-- Task details --
Copy exactly the lines of the data below that run from the line holding "You are a computer-use agent. Viewport: 1299px" through the line holding "Task: Click the How（どう作るか）subtitle", both ends included.

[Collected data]
+ + + + + + +

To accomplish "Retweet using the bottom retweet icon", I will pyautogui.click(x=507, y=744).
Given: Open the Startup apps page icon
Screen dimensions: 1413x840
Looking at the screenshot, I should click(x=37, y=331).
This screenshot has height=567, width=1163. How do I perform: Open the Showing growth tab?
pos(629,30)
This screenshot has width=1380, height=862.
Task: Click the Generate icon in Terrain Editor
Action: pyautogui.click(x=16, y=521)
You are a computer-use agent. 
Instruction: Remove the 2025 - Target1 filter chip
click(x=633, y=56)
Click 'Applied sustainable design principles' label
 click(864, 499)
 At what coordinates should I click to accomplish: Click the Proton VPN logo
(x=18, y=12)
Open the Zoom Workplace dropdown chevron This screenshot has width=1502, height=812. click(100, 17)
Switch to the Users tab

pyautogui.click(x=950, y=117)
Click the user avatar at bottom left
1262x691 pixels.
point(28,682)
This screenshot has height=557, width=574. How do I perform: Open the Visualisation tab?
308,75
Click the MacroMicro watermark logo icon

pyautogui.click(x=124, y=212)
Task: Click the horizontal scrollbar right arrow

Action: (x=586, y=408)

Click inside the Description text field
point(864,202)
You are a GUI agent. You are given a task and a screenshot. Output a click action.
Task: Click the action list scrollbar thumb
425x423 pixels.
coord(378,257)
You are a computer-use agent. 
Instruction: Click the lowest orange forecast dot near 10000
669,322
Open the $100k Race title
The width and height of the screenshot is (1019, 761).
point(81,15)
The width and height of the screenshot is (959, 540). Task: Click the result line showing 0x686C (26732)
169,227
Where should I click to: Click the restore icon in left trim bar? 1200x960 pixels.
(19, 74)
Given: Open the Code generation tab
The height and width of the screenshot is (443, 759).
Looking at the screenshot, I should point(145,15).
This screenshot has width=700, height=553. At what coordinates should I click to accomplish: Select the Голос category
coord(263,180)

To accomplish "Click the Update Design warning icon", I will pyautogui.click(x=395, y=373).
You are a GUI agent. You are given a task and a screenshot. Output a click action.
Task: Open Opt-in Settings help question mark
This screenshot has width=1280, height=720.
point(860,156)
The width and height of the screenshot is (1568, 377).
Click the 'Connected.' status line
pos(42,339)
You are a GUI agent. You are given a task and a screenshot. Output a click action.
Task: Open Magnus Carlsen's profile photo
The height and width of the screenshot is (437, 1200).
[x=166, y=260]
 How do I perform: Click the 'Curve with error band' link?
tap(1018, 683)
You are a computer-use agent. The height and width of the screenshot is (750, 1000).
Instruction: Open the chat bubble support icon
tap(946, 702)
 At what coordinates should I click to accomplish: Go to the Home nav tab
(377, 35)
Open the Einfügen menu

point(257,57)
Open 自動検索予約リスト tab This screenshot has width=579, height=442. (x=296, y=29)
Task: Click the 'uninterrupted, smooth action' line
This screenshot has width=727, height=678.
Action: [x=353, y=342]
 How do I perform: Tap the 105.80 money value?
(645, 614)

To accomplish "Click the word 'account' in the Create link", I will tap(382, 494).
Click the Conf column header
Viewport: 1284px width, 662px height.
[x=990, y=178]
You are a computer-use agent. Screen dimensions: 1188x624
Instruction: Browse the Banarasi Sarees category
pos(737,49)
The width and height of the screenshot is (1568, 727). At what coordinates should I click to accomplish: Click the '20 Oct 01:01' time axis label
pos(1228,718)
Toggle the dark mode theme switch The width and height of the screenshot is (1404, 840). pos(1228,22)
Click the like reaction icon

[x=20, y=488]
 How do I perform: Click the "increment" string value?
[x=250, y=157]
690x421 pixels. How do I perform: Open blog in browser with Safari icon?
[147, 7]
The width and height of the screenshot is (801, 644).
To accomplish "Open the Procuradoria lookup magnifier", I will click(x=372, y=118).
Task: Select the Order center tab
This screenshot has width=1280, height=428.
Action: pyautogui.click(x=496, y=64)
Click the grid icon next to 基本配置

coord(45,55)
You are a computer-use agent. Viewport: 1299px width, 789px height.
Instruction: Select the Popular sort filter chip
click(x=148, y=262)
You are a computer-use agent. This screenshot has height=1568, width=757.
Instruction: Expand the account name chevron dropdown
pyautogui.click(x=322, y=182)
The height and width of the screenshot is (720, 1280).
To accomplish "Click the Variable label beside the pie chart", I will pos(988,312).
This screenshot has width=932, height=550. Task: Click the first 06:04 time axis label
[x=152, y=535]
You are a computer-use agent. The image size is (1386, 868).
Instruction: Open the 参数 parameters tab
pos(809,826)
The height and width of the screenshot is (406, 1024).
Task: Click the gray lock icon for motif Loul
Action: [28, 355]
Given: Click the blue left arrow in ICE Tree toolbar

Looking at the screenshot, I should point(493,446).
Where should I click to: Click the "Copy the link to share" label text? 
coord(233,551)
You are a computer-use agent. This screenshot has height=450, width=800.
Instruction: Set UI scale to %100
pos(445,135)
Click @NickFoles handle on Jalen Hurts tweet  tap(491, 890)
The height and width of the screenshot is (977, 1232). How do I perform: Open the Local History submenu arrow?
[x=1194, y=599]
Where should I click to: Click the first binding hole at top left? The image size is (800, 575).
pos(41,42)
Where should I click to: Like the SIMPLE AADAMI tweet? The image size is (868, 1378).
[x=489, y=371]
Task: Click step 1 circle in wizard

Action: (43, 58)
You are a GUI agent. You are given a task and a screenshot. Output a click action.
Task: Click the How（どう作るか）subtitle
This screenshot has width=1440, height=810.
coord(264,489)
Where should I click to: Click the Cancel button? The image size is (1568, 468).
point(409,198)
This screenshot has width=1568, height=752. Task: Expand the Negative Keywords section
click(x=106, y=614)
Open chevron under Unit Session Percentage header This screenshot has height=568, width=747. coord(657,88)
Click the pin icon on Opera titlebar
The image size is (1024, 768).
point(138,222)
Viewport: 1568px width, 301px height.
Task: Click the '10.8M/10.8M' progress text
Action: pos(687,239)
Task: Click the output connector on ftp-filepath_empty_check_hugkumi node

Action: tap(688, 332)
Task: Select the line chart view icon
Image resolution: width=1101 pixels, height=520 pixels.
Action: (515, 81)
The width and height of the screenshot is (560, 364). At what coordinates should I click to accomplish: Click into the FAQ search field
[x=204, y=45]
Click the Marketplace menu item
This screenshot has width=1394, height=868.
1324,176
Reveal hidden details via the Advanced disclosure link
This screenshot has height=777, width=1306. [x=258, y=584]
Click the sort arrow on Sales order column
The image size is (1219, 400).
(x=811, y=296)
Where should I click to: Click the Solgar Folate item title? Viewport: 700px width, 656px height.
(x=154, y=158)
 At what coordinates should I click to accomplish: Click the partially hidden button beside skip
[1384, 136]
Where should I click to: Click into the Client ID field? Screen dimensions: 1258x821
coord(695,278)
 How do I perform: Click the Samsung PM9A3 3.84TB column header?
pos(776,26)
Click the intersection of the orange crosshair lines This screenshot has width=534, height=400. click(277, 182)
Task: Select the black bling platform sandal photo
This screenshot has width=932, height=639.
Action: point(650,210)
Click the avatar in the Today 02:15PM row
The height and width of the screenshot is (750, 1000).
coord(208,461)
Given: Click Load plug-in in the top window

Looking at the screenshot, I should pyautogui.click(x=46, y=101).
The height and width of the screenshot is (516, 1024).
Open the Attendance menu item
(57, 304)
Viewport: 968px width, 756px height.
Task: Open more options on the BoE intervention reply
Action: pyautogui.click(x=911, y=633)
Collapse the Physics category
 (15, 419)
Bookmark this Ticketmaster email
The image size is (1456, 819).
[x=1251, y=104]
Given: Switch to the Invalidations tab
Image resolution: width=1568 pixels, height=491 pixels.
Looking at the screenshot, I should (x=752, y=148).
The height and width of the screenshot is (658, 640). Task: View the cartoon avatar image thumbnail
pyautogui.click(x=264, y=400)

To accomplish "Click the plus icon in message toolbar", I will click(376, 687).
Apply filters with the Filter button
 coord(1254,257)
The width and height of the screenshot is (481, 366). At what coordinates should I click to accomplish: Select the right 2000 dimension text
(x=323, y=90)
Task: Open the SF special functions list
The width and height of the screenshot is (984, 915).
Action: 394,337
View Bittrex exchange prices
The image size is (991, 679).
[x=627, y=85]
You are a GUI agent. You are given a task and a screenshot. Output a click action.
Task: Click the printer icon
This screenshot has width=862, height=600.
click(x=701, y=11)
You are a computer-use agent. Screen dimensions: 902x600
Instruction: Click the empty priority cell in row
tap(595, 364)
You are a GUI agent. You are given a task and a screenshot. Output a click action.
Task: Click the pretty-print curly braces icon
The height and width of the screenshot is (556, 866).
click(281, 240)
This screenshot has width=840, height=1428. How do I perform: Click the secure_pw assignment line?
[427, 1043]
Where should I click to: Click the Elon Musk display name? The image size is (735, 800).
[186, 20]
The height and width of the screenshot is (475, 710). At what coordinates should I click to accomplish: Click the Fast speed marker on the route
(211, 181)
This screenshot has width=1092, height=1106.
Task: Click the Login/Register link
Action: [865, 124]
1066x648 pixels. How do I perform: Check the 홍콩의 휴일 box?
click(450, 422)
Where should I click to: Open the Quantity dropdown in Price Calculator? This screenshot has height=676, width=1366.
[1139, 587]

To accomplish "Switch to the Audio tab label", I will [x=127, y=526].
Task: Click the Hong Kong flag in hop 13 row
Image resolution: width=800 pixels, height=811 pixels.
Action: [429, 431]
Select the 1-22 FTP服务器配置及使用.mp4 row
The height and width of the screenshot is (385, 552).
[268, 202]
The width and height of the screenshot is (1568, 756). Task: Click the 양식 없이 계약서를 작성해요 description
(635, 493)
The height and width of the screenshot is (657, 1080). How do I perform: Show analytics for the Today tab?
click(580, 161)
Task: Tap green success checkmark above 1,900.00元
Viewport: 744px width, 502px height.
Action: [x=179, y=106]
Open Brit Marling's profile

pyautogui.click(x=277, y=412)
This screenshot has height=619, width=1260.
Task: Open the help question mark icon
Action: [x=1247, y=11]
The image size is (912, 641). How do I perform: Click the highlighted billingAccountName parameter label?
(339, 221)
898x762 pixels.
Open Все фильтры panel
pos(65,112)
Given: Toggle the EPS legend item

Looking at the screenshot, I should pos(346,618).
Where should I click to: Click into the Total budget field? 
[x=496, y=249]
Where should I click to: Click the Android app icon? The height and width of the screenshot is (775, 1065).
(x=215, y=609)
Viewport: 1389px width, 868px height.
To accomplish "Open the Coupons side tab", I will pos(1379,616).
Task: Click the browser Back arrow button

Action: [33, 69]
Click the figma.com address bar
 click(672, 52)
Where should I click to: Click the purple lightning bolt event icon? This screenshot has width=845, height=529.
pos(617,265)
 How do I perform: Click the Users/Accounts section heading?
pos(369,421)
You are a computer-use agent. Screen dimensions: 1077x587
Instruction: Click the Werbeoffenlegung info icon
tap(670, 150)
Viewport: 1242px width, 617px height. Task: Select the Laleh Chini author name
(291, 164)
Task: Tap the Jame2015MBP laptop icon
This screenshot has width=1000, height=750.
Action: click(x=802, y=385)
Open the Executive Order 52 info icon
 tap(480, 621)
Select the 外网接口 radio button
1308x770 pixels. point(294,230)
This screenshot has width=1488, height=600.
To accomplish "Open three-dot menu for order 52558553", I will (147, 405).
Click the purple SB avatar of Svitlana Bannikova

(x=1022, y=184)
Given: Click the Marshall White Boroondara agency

+ + + + + + +

-- Result below --
You are a computer-use agent. Viewport: 1299px width, 789px height.
Instruction: Select the Popular sort filter chip
click(x=148, y=262)
You are a computer-use agent. This screenshot has height=1568, width=757.
Instruction: Expand the account name chevron dropdown
pyautogui.click(x=322, y=182)
The height and width of the screenshot is (720, 1280).
To accomplish "Click the Variable label beside the pie chart", I will pos(988,312).
This screenshot has width=932, height=550. Task: Click the first 06:04 time axis label
[x=152, y=535]
You are a computer-use agent. The image size is (1386, 868).
Instruction: Open the 参数 parameters tab
pos(809,826)
The height and width of the screenshot is (406, 1024).
Task: Click the gray lock icon for motif Loul
Action: [28, 355]
Given: Click the blue left arrow in ICE Tree toolbar

Looking at the screenshot, I should point(493,446).
Where should I click to: Click the "Copy the link to share" label text? 
coord(233,551)
You are a computer-use agent. This screenshot has height=450, width=800.
Instruction: Set UI scale to %100
pos(445,135)
Click @NickFoles handle on Jalen Hurts tweet  tap(491, 890)
The height and width of the screenshot is (977, 1232). How do I perform: Open the Local History submenu arrow?
[x=1194, y=599]
Where should I click to: Click the first binding hole at top left? The image size is (800, 575).
pos(41,42)
Where should I click to: Like the SIMPLE AADAMI tweet? The image size is (868, 1378).
[x=489, y=371]
Task: Click step 1 circle in wizard

Action: (43, 58)
You are a GUI agent. You are given a task and a screenshot. Output a click action.
Task: Click the How（どう作るか）subtitle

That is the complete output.